Over the past few days, I've had the pleasure of finally downloading /u/Stuck_In_the_Matrix's dataset posted to reddit: Nearly all of the comments ever posted on Reddit. It takes about 12 hours to download the data via the torrent link, and about 16 to parse into a MongoDB database. I didn't add some initial indices at first, and ran into a few issues. Pro-tip: if you don't add indexes, you're going to have a bad time. Index the comment_id, the parent_id, the timestamp, and the user's name.
Of the downstream data structures I've built, one is the edge collection - for each comment that has a parent type of t3_ (a link), generate a new edge for each of it's children, and then spawn the same process for its children. If an edge already exists, then increment the interaction_count between the parent poster and the child poster by one. In this way, you can generate an edge list that is directed and weighted. In addition, edges are partitioned to the subreddit - only comments from a particular subreddit are generated at any time, and only on request. So far, I have mapped out three separate subreddits that have been historically, qualitatively known for problematic posts, users, and comments, and have been known to generate controversy for the website, TheRedPill, KotakuInAction, and MensRights. While far from a solid take-away, I decided to start by just mapping out the intersection of these communities.
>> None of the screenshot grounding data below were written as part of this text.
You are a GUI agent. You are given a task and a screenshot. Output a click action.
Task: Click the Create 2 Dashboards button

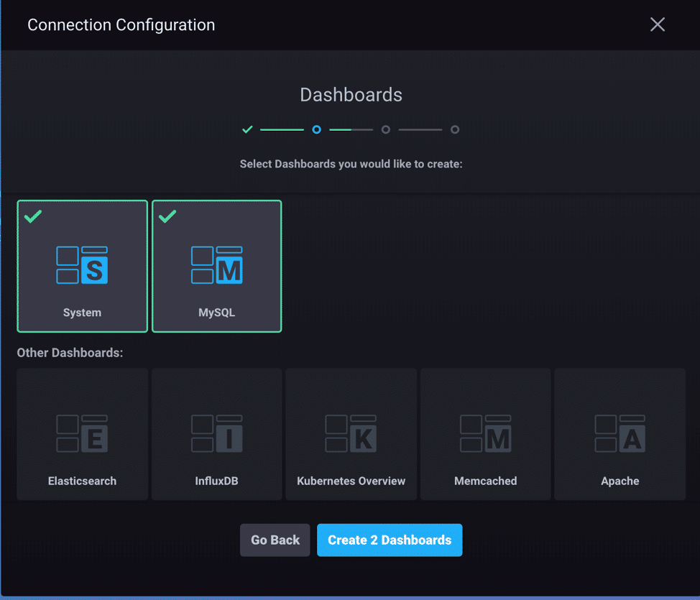390,540
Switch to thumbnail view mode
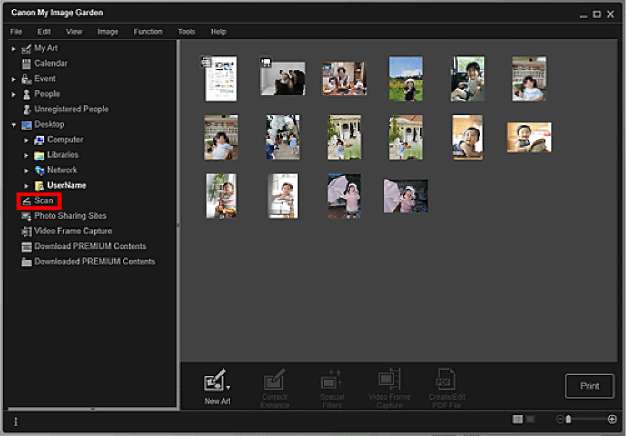 tap(517, 419)
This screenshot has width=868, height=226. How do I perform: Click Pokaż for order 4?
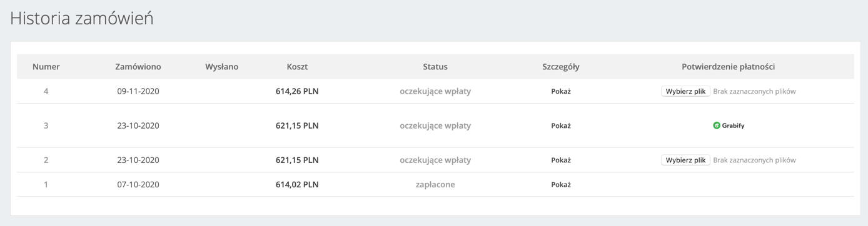pyautogui.click(x=561, y=91)
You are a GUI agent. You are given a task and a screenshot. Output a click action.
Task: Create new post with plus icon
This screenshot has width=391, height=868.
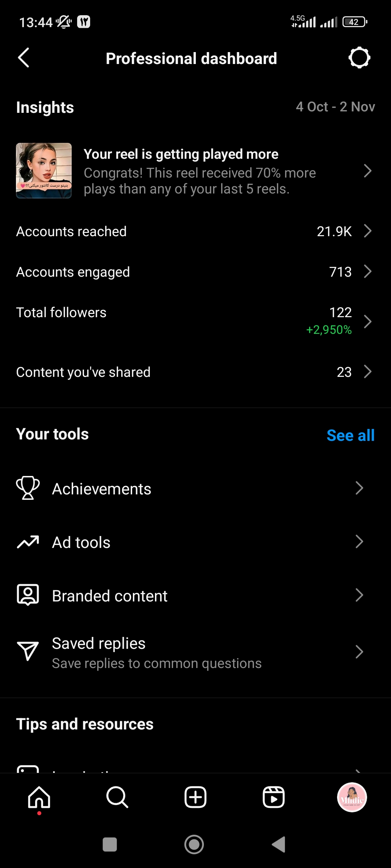[x=196, y=797]
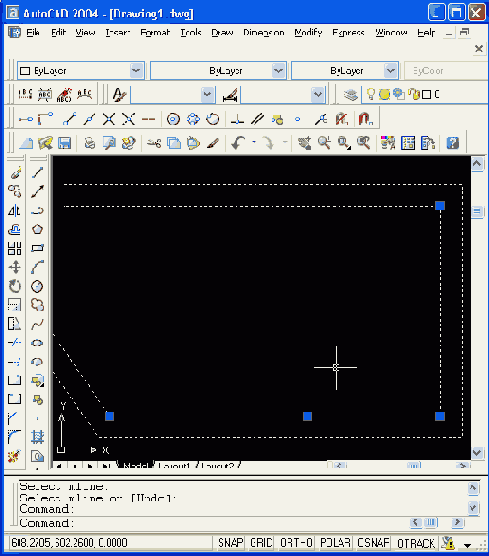Open the help question mark icon

click(452, 143)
From the Edge collection I created, I selected out cases where a parent user had posted in at least two of these communities. I then selected cases where the users had posted at least ten times (an arbitrary cut-off just to cut down on how much mapping I'd have to do for an initial dive (though this will still in effect capture the core of the intersection of these networks). I then calculated the variance of posting for each person (i.e., how evenly spread their participation was across all three subreddits), and then I stored which subreddit was their modal subreddit. I colored nodes by subreddit, and then weighted nodes by degree, betweenness, and variance. What follows are some quick take-aways from this initial look at the dataset with respect to these three highly controversial subreddits:
Nodes sized by In-Degree
Nodes sized by Betweenness
Nodes sized by Variance
1.MensRights and TheRedPill are more tightly coupled than KotakuInAction: MensRights is Grayish-White, TheRedPill is red, and KotakuInAction is green (meaning a node is colored (or assigned to their most-participated subreddit) by the highest post count for that nodes post history). What results is a clearly stronger relationship between these two subreddits (though it should be noted that MensRights and TheRedPill are both roughly twice-three times as large as KotakuInAction, so assuming this relationship is meaningful right out of the gate is probably open to skepticism.
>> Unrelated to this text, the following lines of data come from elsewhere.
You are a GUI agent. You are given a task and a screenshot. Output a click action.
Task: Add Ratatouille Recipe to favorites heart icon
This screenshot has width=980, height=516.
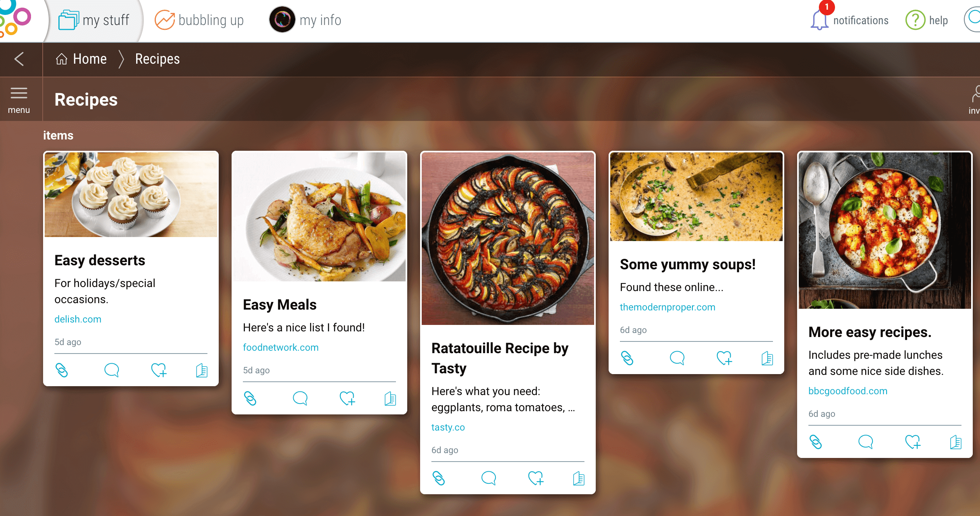[536, 478]
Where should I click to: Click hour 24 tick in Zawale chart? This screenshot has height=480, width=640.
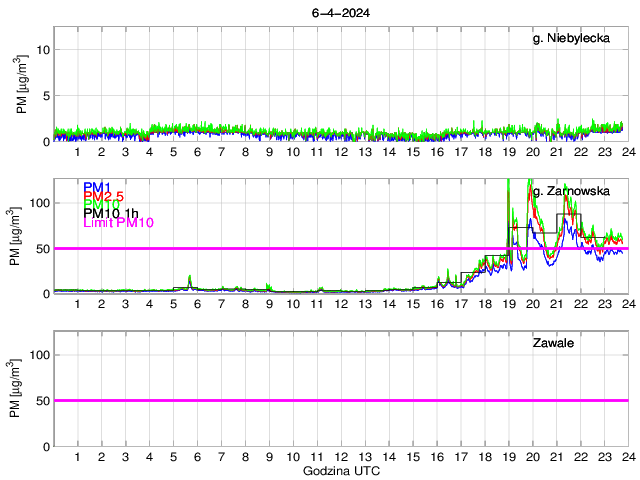click(627, 456)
2.Intersections as shared cognitive spaces: Graphs like this can capture the degree to which two communities are the same. Much like similarity measures such as the Jaccard Index captures the degree to which two nodes are similar, the sum of Jaccard Indices is likely a good way to interpret the degree to which two communities overlap, and in one interpretation, share a cognitive similarity. On one extreme, a community-level Jaccard Index of zero would indicate no shared members and would lend itself well to an interpretation where the two communities do not interact. On the other extreme, a Jaccard Index of one at the community-level would indicate that the community is essentially the same, and probably shares the same views as either of the single communities. Of course this is entangled with what defines a community, and also likely violates some statistical measures about dependence of ties. Still, I think that the general qualitative take-away holds for now, and the details lie in a more rigorous analysis.
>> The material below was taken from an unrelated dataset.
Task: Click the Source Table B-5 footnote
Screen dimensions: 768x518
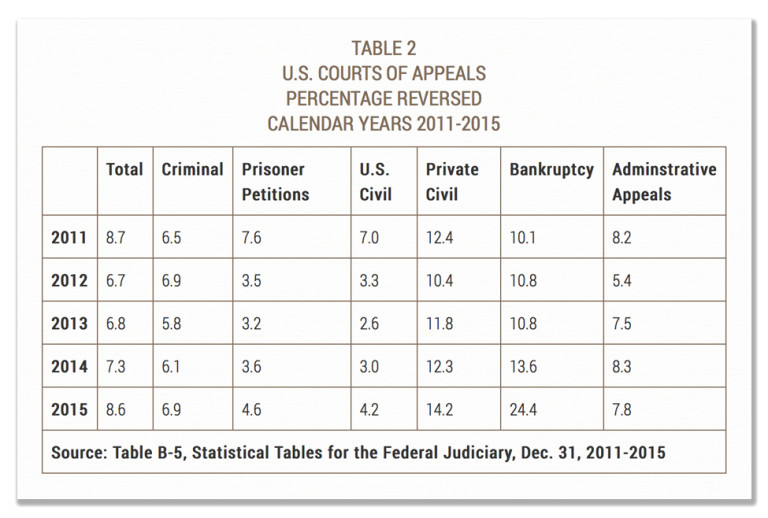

3.KotakuInAction is it's own beast: It started much later than the other two (MensRights was established in March 2008(!), TheRedPill October 2012, and KotakuInAction August 2014), is much smaller, but has created much more controversy for the site. Judging by the membership counts against the user counts alone, the three are independent in their adoption function. That KotakuInAction is so thinly tied to the other two is interesting, though.
4.Modal subreddits for an account need not be nested in their modal communities: This would represent people moving towards new communities, people barely more active in some certain community, and maybe a few other qualifiers I'm not thinking of right now. Either way, historical in-flows, or migratory patterns at the high level, would be useful for uncovering how people move around and the degree to which that tells us a story.